> Задание A
Ответьте по тексту об уличной стрельбе и беспорядках, каждый ответ с новой строки с той же пометкой:
(i) Куда, как узнал Саша, должны были явиться офицеры и зачем?
(ii) Что горело, из-за чего нельзя было пройти на Театральную площадь?
(iii) Что висело на фонаре на Канонерской?
> Задание B
Перескажите короче абзац текста об уличной стрельбе и беспорядках, начинающийся словами «Вернулись, пошли по Прачешному переулку», сохранив главные факты.
> Задание C
Продолжите текст об уличной стрельбе и беспорядках начиная с места, следующего за его последним предложением.

Кое-как я удержала его у нас до сегодняшнего утра, когда он ушел к Васе. И вчера весь день слышались выстрелы. Искали полицейских. Говорят, полицейские прятались по чердакам и оттуда стреляли, были обыски, были найдены и убиты будто бы городовые. Сегодня 1-го вслед за Сашей и я пошла на Галерную. Саша несколько успокоился. Он непрерывно звонил по телефону и узнал, что офицеры должны явиться в Зал армии и флота[145] за инструкциями и удостоверениями. Вилькен же рассказал, что как только в понедельник был обнародован указ о роспуске думы, Голицын спешно подал в отставку и все министры за ним. Дума же осталась заседать, и вот октябрист Родзянко волею судеб стал народным трибуном, а Штюрмер, Протопопов, Щегловитов, Беляев и Добровольский сидят под арестом в думе.

Мы с Лидой пошли к нам. Издали услыхали мы звуки военной музыки на Екатерингофском и бросились бегом туда. Из гвардейского экипажа шли матросы, как оказалось, с вел. кн. Кириллом и всеми офицерами во главе. Шли в Думу.

Мы устремились тоже туда, но выбрали неудачную дорогу. Пошли по Садовой. До Сенной дошли спокойно, но тут шла стрельба. Гвардеец рассказывал, что из одного дома стреляли, когда проходили полки, и двое или трое из гвардейского экипажа убиты. Нам посоветовали скрыться, т. к. должны были начать пулеметный обстрел дома, только ждали конца обыска. Мы куда-то свернули, шли по опустевшей улице, т. к. все думали, что сюда-то и будут стрелять. Вышли на Офицерскую. Пройти на Театральную площадь оказалось невозможным, т. к. горела Казанская часть и сыскное отделение[146], говорили, что и там кого-то ищут.

Вернулись, пошли по Прачешному переулку. На перекрестке стояли двое солдат и беседовали с любопытными. Оба рослые, красивые, они рассуждали очень разумно. Когда бабы кляли полицию, солдат заметил, что они служили как умели и что если они теперь не стреляют в солдат, то и солдаты казнить их не станут, а пошлют только на позиции. Пусть гибнут от немецкой пули, а не от русской. Стрелявшие же будут преданы полевому суду.

Пошли мы по Мойке. Видели руину Литовского замка, всю закопченную огнем. Везде по улицам летает жженая бумага. Из всех участков, тюрем и т. п. выброшены и сожжены все бумаги.

Я рассталась с Лидой на углу Мойки и Алексеевской[147], и я пошла домой. С Сенной все время раздавались пулеметы, стреляли на Офицерской. Пройти по Лермонтовскому проспекту было невозможно. Слышалась ожесточенная перестрелка. Говорили, что на Эстонской церкви[148] пулеметы и по ним усиленно стреляли. Что-то говорили о почте, и душа у меня ушла в пятки. Шальная пуля могла залететь и в нашу квартиру. Там Вася.

Пришлось дойти до Крюкова канала. Только что подошла к Садовой, оттуда хлынула толпа, раздались выстрелы. Повернула опять по каналу, благо перестрелка у церкви прекратилась, и попала наконец на Канонерскую[149]. На фонаре висела шуба и шапка городового, самого же не нашли. Но клянусь, если бы и нашли, на фонаре не повесили бы. Мне представляется, что не способен наш народ водрузить чью-нибудь голову на пику и ходить с ней. Не то. Душа, конечно, выше французской[150].

> Исходные данные
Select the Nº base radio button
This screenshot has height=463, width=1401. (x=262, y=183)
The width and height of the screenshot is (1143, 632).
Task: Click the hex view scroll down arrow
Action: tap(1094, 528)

> Ответ к заданию A
(i) В Зал армии и флота, за инструкциями и удостоверениями.
(ii) Казанская часть и сыскное отделение.
(iii) Шуба и шапка городового.

> Ответ к заданию B
Пошли по Прачешному переулку. На перекрестке двое рослых солдат разумно беседовали с любопытными. Бабы кляли полицию, а солдат возразил: полицейские служили как умели. Если они не стреляют в солдат, их не казнят, а только пошлют на позиции. Стрелявших же предадут полевому суду.

> Ответ к заданию C
Теперь сижу дома. Последние слухи, что императрица сбежала, государя вчера пригласили в Думу, он обещал приехать – и сбежал. В Бологом[151] же был арестован. Теперь будто бы он также в Думе. Солдат рассказывал так: «Мы хотели проститься (?) с ним по-хорошему и встретили с хлебом-солью, но он отказался». Его попросили отречься от престола в пользу сына – регентом назначен Михаил Александрович. Предлагали Николая Николаевича. Но тот будто бы отказался, говоря, что стар и устал. Есть ли в этих слухах хоть доля правды, покажет завтра. Что-то будет? Солдаты будут довольны такому обороту дела, т. к. уже вчера поговаривали: а что-то нам будет. Но рабочие? Но социал-демократы, но агитаторы, провокаторы и немцы?

Узнаем ли мы вообще когда-нибудь истину, насколько немцы, с одной стороны, Бьюкенен, с другой, ont trempé dedans[152]. Если же все пойдет благополучно и с таким же энтузиазмом, как началось, и крайние партии примирятся пока на золотой конституционной середине и наступление покажет немцам, как плохо шутить с огнем, тогда, право, все страны должны преклониться перед нами. Недаром тот американец, чье письмо я только что читала в цензуре, писал: «It is the most wonderful country in the world»[153].

Солдаты сегодня на улицах просто трогательны. Любезны, предупредительны, ни одного пьяного, ни одного погрома. Саша говорил по телефону, что только что разгромил с матросами винный погреб. Что такое? Оказалось, он встретил матроса с бутылкой в кармане. Остановил, велел позвать унтер-офицера, отобрали и разбили бутылку, обыскали других матросов и перебили все вино.

[21 октября 1949 года. Как обидно, что я тогда не продолжала мои записи. Но некоторые факты я помню так, как будто это было на днях. Не столько помню, сколько вижу, как вижу бледное, встревоженное лицо Лиды в окне, когда она ждала Васю из Штаба.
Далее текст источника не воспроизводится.